Ce panneau d’un coffre de mariage, relate simultanément 3ou 4 épisodes de l’histoire d’Esther, jeune juive mariée au roi perse Assuérus. Les colonnes et le jeu sur la profondeur permettent au peintre de séquencer le récit. A gauche, Esther et son oncle promis à la mort, par le vizir Aman, tout comme le peuple juif. Au centre, Esther venue demander à son époux la clémence pour son peuple, s’évanouit. Les deux derniers moments racontent la fin tragique du vizir, condamné par le roi, figure de tempérance et de justice.

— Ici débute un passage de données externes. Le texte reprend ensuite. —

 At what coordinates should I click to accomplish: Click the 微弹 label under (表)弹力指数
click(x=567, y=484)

Uccello représente un épisode de la bataille remporté par les Florentins sur les Siennois en 1432. Il prend prétexte de la contre-attaque de Micheletto da Cotignola pour décomposer le mouvement des soldats et des chevaux. 3 moments sont montrés : à droite, les soldats à l’arrêt, lances verticales ; au centre le capitaine donnant le signal de l’assaut, cheval cabré et lance pointée vers l’ennemi ; à gauche, les mêmes cavaliers sont sur le point de charger tandis que leurs lances se baissent. La disposition des chevaux et des lances donnent à cette mêlée l’illusion du mouvement. Formant à l’origine une suite de 3 tableaux, Uccello déroulait dans le temps le récit des combats.

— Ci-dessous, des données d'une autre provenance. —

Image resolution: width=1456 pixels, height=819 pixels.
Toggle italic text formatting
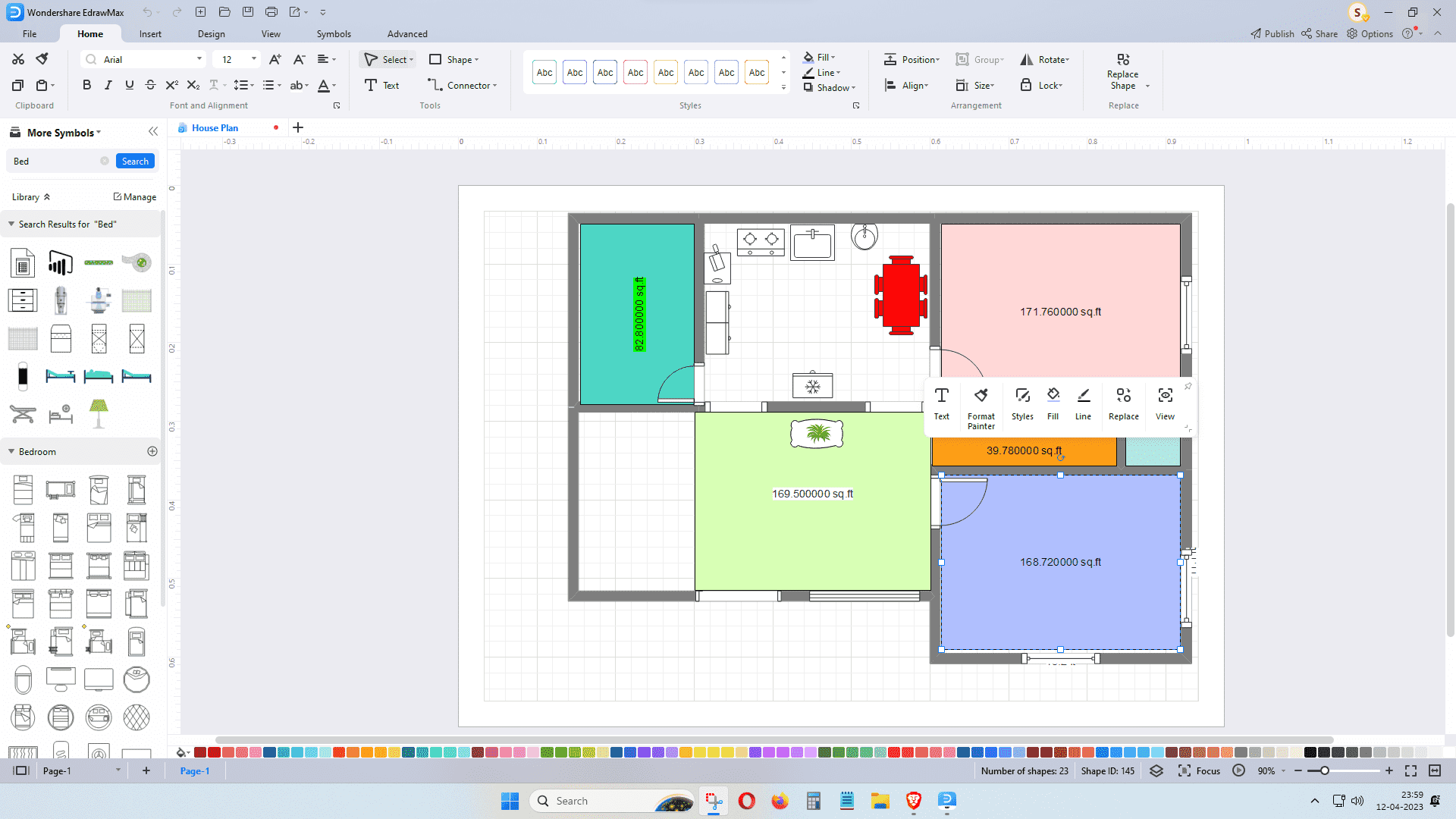108,84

Attribué à GIOVANNI FRANCESCO DA RIMINI

Romagne, connu à Padoue à partir de 1441 - Bologne, 1470

Douze scènes de la vie de la Vierge ; La Présentation de la Vierge au Temple ; La Vierge montant les degrés du Temple ; Saint Joseph et les Prétendants ; Le Mariage de la Vierge ; La Visitation ; La Nativité ; La Présentation de Jésus au Temple ; La Circoncision ; La Fuite en Egypte ; Jésus parmi les Docteurs.

Vers 1445

H : 0, 59m ; L : 0,29m

Le peintre a représenté sur 2 panneaux verticaux d’un tableau multiple 12 scènes de la vie de la Vierge. Ces 2 panneaux devaient être séparés par un panneau central représentant l’épisode manquant de la vie de la Vierge : l’Annonciation. L’histoire se déroule depuis la gauche vers la droite et  se lit de haut en bas. Ce récit en images n’est pas sans rappeler les vignettes de nos modernes bandes dessinées.

 

Carlo BRACCESCO

Peintre d’origine milanaise, connu en Ligurie entre 1478 et 1501

Triptyque

Panneau central : L’Annonciation

Panneau latéral gauche : Saint Benoît et un évêque

Panneau latéral droit : Saint Etienne et saint Ange le carme

Vers 1490-1500

H : 1,58m ; L : 1,07m

Ce tableau, à l’origine un polyptique, présente en son centre une Annonciation. Dans un ciel bleu laiteux, l’Ange Gabriel portant une fleur de lys, se déplace à vive allure, le drapé ondulant sous l’effet de l’air et le corps allongé sur une forme ovale et dorée. Sa main est dirigée vers la Vierge Marie.  Elle vient de se lever et se retient à une colonne, corps penché vers la gauche, bras droit à demi tendu et main pliée au niveau du poignet. Toute son attitude semble indiquer la surprise et l’effroi.

 

Daniele RICIARELLI, dit Daniele da VOLTERRA

Volterra, 1509- Rome, 1566

Le Combat de David et Goliath

Huile sur ardoise

H : 1,33m  ; L : 1,72m

Ce tableau représente sur 2 faces le combat de David contre le géant Goliath : sur l’une des faces David est vu presque de face et sur l’autre presque de dos, positions inverses pour Goliath. L’artiste résout, grâce à ce procédé, le défi que pose la représentation du mouvement sur une surface en 2 dimensions. Il montre que la peinture peut rivaliser avec la sculpture en montrant différents points de vue d’un corps en lutte d’autant plus que l’œuvre, placée sur un piédestal, pouvait être tournée.